2012-12-02 10:30:34 | 映画
久しぶりだ、映画のはしご。以前は結構やったけど、さすがにこの歳となるとねぇ、って言うより時間がない。そう、まるでない。映画一本だって時間が取れない。そんな生活がずーっと続いてきたから。シニア演劇公演もなんとか終わり、農業クラブプロジェクト発表県大会も最優秀で締め、ようやっと、目の前から仕事の山が消え去った。で、待ちに待って出掛けた山形フォーラム。昼に入って5時半まで二本の秀作を存分に堪能した。

 
 
 『ソハに地下水道』、『人生の特等席』の二本だ。どちらか一本が不作でも、残りが納得できれば気持ち良く帰ってこれる、これがはしごの最大の利点なんたけど、今回はどちらも満足することができた。とは言っても、事前の予想とは正反対で、『人生の特等席』はかなり減点の合格点すれすれってところかな。

 クリントイーストウッドが老いの醜さから老人の格好良さに走り抜けるって内容のもので、同輩の身としてかなり期待していた。冒頭、出にくいおしっこに業を煮やす主人公ガス、たるんでしみだらけの二の腕、嗄れた声、ああ、クリントイーストウッドも歳を取ったんだ、わかるよわかるって身につまされた。車庫から車を出すにもあっちにぶつけこっちを壊し、自分の過ちを棚上げして車庫に八つ当たりする苛立ちなんかも、ついこの間の僕の姿だ。車庫出しでサイドミラーぶっ壊して、自分の不注意だってわかっていても、車庫を狭くしていた唐箕に当たり散らしたからね。

 でも、映画全体としては、以前の『グラントリノ』に数段及ばない凡作だったな。まず、ガスと対決する若手のスカウトやそれが押す注目の高校生新人が、人間としてあまりにちゃちだってこと。善玉・悪玉対決にもならないお粗末さ。次にストーリーのあまりのご都合主義。6歳で妻を亡くし、その後娘は親戚や全寮制の学校にやって仕事一途、電話一本かけなかったってことなのに、その娘が過去のプロ野球データを知り尽くしてるって不思議。さらに、その娘が偶然発見するプロ並みの剛球投手の玉をキャッチする、ありえねぇ感。どこでそんな技術身に付けたっていうんだ?さらに、その剛球投手が球場のピーナッツ売りで、期待の新人から小馬鹿にされていた存在で、なんと公開対決で期待の新人をきりきり舞いさせる、って、おいおい、そりゃ夢物語で楽しいけどさ、・・・・・。ばりばりの一級弁護士の娘が、心の病を感じていて大学時代はカウンセリングに通ってたとか、これなんか米国映画によくある話し。一番ダメなのが、メインストーリーの野球の描かれ方がまるで魅力がないってことと、ガスの、ってことはつまり老人の底力が鍛え抜かれた耳=五感だってことも、あっそう、って感じで迫ってはこないってことだろう。

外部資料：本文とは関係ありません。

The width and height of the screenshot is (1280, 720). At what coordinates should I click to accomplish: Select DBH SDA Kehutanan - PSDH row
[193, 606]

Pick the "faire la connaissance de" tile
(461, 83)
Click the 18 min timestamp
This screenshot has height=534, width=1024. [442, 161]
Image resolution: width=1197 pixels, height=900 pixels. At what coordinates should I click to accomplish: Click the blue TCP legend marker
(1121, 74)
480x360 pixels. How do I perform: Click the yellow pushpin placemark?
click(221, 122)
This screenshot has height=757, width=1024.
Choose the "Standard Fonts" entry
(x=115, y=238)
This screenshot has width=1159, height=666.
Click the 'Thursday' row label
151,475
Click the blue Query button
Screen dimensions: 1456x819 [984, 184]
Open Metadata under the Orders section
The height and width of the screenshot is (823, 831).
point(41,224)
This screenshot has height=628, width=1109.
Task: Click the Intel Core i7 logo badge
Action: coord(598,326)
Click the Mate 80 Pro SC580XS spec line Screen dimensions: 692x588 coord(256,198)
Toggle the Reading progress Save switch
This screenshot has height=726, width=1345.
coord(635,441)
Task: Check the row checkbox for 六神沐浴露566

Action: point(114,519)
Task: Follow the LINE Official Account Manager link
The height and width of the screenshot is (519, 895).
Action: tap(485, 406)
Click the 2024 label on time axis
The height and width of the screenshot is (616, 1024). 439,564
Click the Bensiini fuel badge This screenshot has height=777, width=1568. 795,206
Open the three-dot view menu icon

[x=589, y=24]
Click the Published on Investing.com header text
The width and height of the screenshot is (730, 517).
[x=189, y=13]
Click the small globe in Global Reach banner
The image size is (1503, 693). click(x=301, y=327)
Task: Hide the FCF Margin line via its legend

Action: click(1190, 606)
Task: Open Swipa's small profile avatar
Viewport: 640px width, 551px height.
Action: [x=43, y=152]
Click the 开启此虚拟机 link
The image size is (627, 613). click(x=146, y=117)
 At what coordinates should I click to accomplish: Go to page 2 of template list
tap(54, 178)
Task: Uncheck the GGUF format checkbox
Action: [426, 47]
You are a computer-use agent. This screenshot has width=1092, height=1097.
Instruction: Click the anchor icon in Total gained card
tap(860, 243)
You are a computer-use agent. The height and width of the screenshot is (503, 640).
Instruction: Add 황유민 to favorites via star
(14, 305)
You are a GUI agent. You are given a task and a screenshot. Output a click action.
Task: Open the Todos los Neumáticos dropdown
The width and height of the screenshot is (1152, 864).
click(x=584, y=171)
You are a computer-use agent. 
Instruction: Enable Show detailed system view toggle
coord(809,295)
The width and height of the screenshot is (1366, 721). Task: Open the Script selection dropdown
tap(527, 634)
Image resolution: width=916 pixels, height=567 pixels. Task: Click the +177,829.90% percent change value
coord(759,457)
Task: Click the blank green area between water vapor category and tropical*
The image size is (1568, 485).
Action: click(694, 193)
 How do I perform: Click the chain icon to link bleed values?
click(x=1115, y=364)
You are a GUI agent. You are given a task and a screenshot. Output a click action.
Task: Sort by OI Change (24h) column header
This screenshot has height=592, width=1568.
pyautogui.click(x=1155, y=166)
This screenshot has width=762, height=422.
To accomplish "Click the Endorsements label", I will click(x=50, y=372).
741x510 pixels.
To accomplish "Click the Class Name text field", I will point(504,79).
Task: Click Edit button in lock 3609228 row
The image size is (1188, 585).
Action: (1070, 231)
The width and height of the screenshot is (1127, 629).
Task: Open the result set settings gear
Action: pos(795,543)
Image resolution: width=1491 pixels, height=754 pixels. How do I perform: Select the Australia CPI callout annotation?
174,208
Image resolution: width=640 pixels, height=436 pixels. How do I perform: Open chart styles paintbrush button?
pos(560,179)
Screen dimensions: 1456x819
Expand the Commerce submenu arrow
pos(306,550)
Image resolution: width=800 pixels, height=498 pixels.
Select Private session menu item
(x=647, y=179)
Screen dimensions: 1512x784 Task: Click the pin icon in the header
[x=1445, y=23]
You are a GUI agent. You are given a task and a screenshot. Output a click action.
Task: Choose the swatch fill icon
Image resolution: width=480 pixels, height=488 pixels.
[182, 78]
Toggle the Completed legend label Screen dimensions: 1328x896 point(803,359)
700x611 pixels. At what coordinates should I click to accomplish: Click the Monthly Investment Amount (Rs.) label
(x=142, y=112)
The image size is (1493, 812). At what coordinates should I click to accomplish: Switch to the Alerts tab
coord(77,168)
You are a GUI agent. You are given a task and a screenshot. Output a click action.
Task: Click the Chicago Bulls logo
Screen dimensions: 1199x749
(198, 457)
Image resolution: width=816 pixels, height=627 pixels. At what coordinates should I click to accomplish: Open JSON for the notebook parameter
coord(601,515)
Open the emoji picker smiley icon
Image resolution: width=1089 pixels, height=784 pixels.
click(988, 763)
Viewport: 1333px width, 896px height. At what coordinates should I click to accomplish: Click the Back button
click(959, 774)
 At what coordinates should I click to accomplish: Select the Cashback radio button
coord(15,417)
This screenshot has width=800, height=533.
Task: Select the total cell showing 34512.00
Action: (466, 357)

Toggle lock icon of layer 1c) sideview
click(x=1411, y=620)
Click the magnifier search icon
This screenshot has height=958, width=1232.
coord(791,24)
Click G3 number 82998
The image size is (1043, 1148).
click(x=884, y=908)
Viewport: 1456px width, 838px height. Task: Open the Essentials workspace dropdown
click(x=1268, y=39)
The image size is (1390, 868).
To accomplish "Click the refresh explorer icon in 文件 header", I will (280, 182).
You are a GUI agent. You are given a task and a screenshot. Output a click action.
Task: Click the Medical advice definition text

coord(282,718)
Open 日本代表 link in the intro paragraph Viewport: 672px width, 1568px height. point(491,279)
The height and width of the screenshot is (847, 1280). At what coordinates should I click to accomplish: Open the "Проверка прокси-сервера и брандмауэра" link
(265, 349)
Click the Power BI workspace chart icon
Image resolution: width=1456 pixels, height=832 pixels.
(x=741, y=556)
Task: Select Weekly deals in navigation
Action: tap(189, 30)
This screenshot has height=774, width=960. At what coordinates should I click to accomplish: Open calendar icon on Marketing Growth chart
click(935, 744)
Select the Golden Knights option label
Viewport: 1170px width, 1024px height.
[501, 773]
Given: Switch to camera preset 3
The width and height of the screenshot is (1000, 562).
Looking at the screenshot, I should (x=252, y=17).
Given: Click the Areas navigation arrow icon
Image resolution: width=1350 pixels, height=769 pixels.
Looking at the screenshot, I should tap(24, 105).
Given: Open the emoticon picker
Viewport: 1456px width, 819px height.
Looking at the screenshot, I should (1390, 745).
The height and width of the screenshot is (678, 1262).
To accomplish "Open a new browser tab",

 『グラントリノ』には、社会の現状にとけ込めず苛立つ孤独な魂があった。社会の理不尽と戦う老人がいた。身をもって移民の隣人を守ろうとする孤高の愛と正義感があった。そして、大切にされたグラントリノはその未来のアメリカ人・移民の若者に引き継がれるという高いメッセージ性があった。だが、今回作品にはなんだかんだあったとしても『人生の特等席』にすわり続ける恵まれた年寄りがいるに過ぎない。なんてずいぶん酷評してまった。でも、おとぎ話としては、老いてもなお格好いいクリントイーストウッドを見る映画としては、そう悪くはないってことで、及第点ってことにしておこう。

 二本一緒に評を書くつもりだったけど、ここまでで結構長くなってしまったから、『ソハの地下水道』については次回書くことにしよう。こっちは相当気持ち引き締めて書かなくちゃならない作品なのでね。ということで、今日はお終い。